J’ai beaucoup écouté Sabrina Claudio, une chanteuse américaine.
Des artistes féminines indépendantes aussi comme Ibeyi, je respecte tellement leur travail par exemple. Elles écrivent, composent, produisent, mélangent les styles musicaux, elles ont tout pour elles !
As-tu des projets à venir prochainement ?
Après « La loi de Murphy », d’autres singles devraient arriver et j’ai l’intention de sortir un album dans un futur proche.
Pour terminer, pourquoi ce visuel « spaghetti » ?

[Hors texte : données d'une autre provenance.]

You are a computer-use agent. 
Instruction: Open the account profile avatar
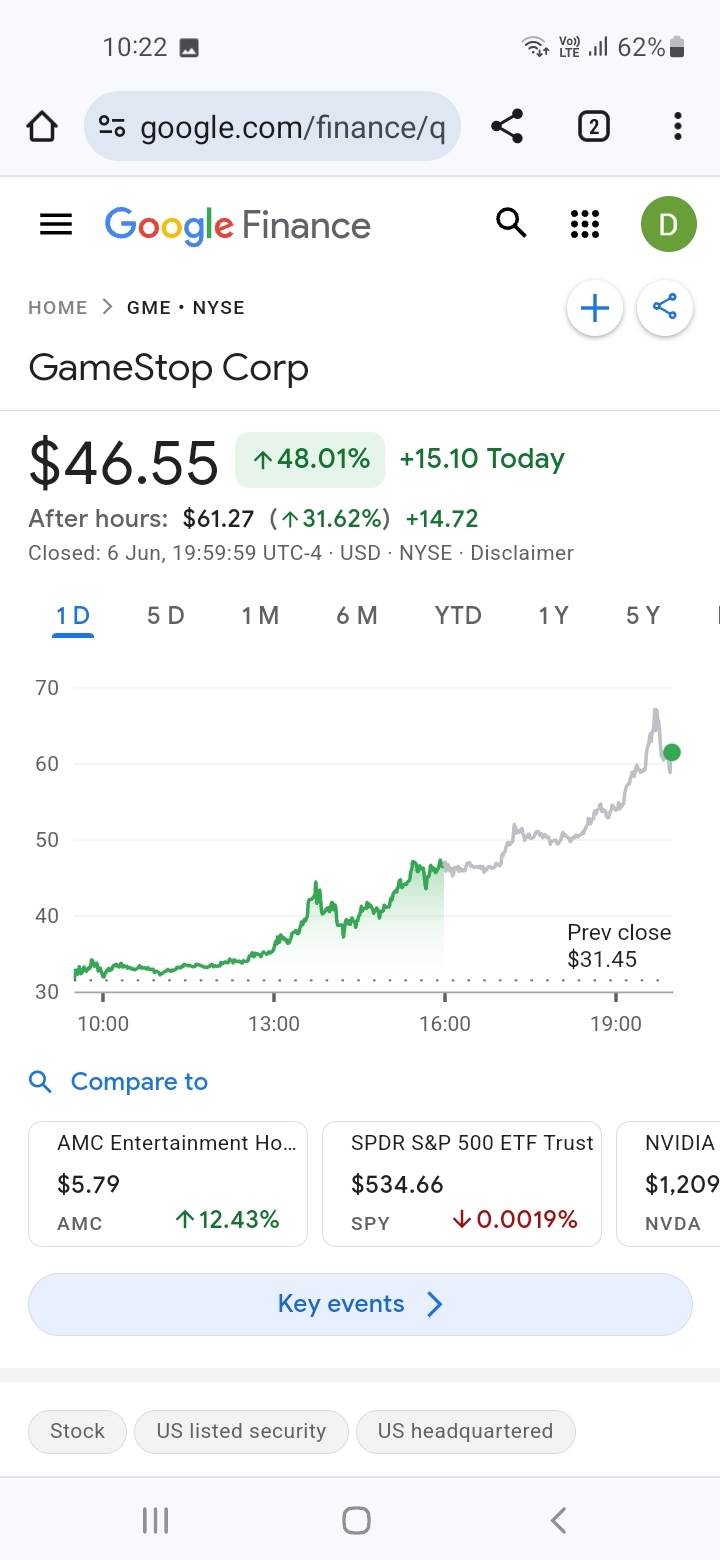[668, 225]
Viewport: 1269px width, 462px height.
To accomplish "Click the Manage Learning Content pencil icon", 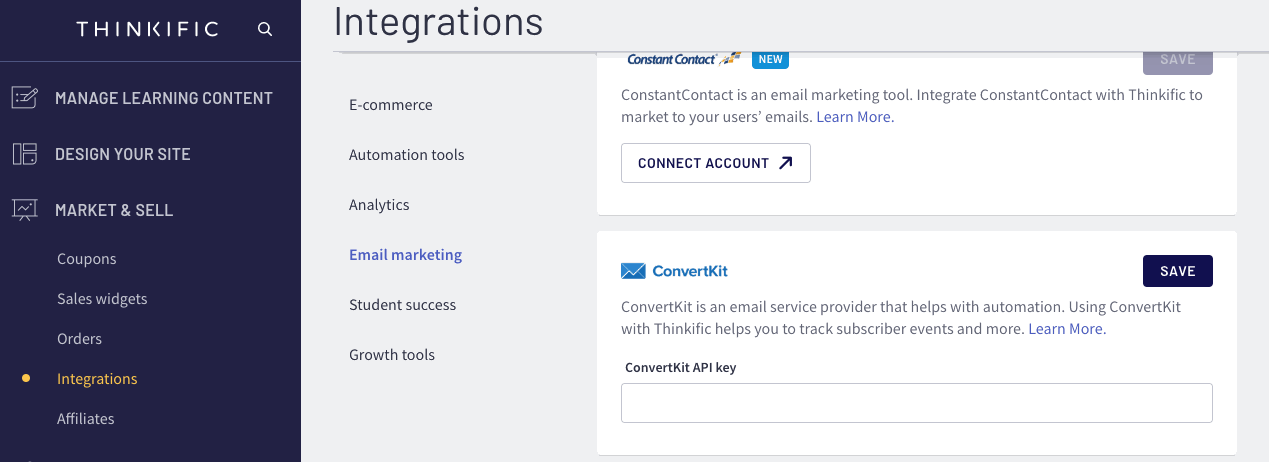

Parce que j’aime la bouffe ! (rires) Plus sérieusement, j’ai la chance de travailler avec Charlotte Abramow qui est une photographe franco-belge. Je l’ai rencontrée il y a un an mais je la suis depuis toujours. C’est l’une des premières à avoir ouvert une page Facebook pour montrer son travail. Elle est de ma génération, on aime nos projets respectifs donc cela s’est fait tout seul. Elle a réussi à retranscrire mon univers. Bruxelloise, jeune, indépendante, c’est chouette d’être tombée sur elle. Et donc les spaghettis c’était son idée ! En fait je jouais à Bruxelles dans des restaurants lors d’une sorte de festival. Je m’habille en jaune régulièrement, ça l’a inspiré. La photo a été très bien accueillie, elle a su montrer Angèle en image.